A fleet of 14 Buyboats, the fabled wooden big rigs of Chesapeake commerce for nearly a century, will call at the port of Chestertown the weekend of July 27. Privately, it is reunion weekend for the Chesapeake Bay Buyboat Association, but the public is invited to events both Saturday and Sunday.
Depending on the captains’ schedules, the group plans to assemble downriver from town mid- to late afternoon Friday, July 26, and then parade along the waterfront and around the harbor before docking at the town marina.
The boats will be open for public tours Saturday 10-4 and again Sunday 11-3. Saturday at 6 p.m., the fleet hosts music at the foot of High Street, featurning Betty and The Bullet. The fleet departs Monday morning to continue a cruise to ports of call up and down the Bay.
During the tours, members of the public are encouraged to chat with the captains about the history of these unique craft, each offering a rich slice of Chesapeake history and lore.
Among the notable vessels are the OLD POINT and the F.D. CROCKET, the only remaining Buyboats built of logs, like the famed racing canoes. Those visiting Chestertown range in size from the NELLIE CROCKETT at 67 feet to the diminutive 37-foot EMMETT H.
From the early 1900s through the 1980s, Buyboats – at one time numbering in the thousands — covered the Bay, mostly buying, shipping and selling oysters from tongers to shucking houses. Off season, they carried lumber from sawmills, tomatoes to packing plants, pigs to Smithfield, and watermelons from as far as Elizabeth City, where the sweetest varieties were grown, to Baltimore.
As highways, bridges and faster trucks took away their freighting duties, the boats turned to crab and oyster dredging. A number of these vessels were active into the 1990s. Today, only about 30 survive.

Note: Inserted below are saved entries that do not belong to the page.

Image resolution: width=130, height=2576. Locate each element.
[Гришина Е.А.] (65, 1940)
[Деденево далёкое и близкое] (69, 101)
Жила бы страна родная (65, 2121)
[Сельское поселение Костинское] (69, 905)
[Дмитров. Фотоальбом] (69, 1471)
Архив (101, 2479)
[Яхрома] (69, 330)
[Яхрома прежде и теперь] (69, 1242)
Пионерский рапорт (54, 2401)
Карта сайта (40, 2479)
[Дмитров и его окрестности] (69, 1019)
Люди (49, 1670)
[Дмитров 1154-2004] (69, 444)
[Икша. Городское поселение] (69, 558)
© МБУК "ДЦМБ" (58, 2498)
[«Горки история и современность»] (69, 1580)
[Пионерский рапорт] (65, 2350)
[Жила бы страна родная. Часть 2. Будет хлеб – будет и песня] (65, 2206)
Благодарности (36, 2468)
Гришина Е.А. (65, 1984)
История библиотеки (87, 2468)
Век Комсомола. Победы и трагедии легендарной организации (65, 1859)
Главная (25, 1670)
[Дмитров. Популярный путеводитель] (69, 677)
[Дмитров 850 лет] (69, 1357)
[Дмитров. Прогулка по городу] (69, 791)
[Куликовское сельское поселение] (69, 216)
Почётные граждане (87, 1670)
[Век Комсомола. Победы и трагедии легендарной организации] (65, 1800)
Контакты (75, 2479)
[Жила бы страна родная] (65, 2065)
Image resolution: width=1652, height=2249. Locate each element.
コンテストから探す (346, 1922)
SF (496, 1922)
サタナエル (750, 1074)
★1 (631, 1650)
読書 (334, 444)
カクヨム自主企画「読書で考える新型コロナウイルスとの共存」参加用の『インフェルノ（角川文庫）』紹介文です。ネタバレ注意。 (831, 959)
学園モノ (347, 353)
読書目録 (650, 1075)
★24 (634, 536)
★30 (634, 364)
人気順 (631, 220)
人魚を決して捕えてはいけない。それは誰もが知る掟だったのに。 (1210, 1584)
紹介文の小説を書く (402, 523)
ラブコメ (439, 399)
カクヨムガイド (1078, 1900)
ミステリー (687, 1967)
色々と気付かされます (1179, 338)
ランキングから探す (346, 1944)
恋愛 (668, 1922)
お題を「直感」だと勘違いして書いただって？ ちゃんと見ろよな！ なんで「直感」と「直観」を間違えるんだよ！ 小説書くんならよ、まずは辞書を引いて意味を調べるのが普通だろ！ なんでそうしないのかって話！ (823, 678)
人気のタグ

The mission of the Chesapeake Bay Buyboat Association is to bring an understanding of these historic vessels to ports where they were once numerous but often now forgotten. Visiting the communities where generations of watermen once plied the tributaries of the Chesapeake, the owners, at their own expense, open the boats to visitors so that future generations can celebrate their long heritage and continued existence.